In the technology sector, supply chain risks are emerging as a potential concern. Disruptions to natural gas production in Qatar could lead to helium shortages, a critical input in semiconductor manufacturing. This could force manufacturers to seek more expensive alternatives or face allocation constraints, adding further pressure to margins already affected by softer demand conditions.
Despite the broader risks, some sectors are positioned to benefit from the evolving geopolitical landscape. Upstream oil and gas producers stand to gain from sustained higher energy prices, improving revenue and profitability outlooks. Meanwhile, the aerospace and defense sector is expected to see continued growth, supported by rising military expenditure and long-term modernization programs in the United States.
Fitch maintains an “improving” outlook for defense-related industries, citing increased geopolitical tensions as a driver of sustained demand.
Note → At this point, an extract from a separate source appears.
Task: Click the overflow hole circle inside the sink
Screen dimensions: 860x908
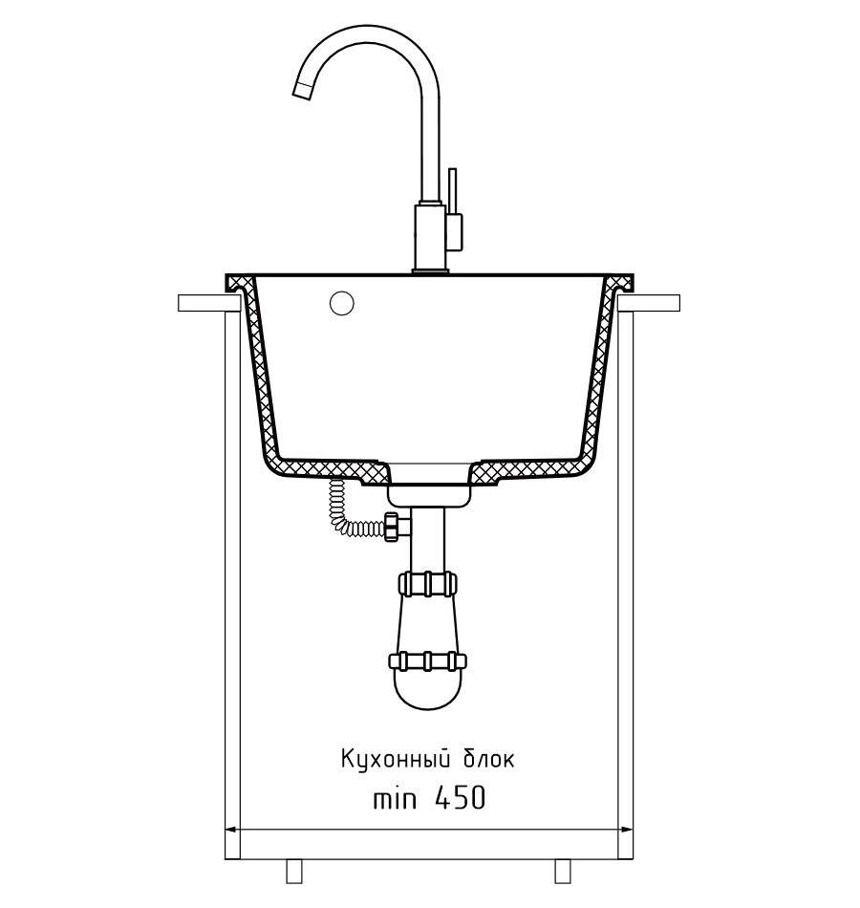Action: point(342,303)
In this context, a prolonged Iran war raises demand risks for US corporates unevenly, with certain industries experiencing gains even as others face contraction.
Overall, the analysis underscores the complex and interconnected nature of global economic risks. While direct exposure to conflict may be limited for U.S. corporates, indirect effects through energy markets, financial conditions, and consumer behavior could have far-reaching consequences across sectors.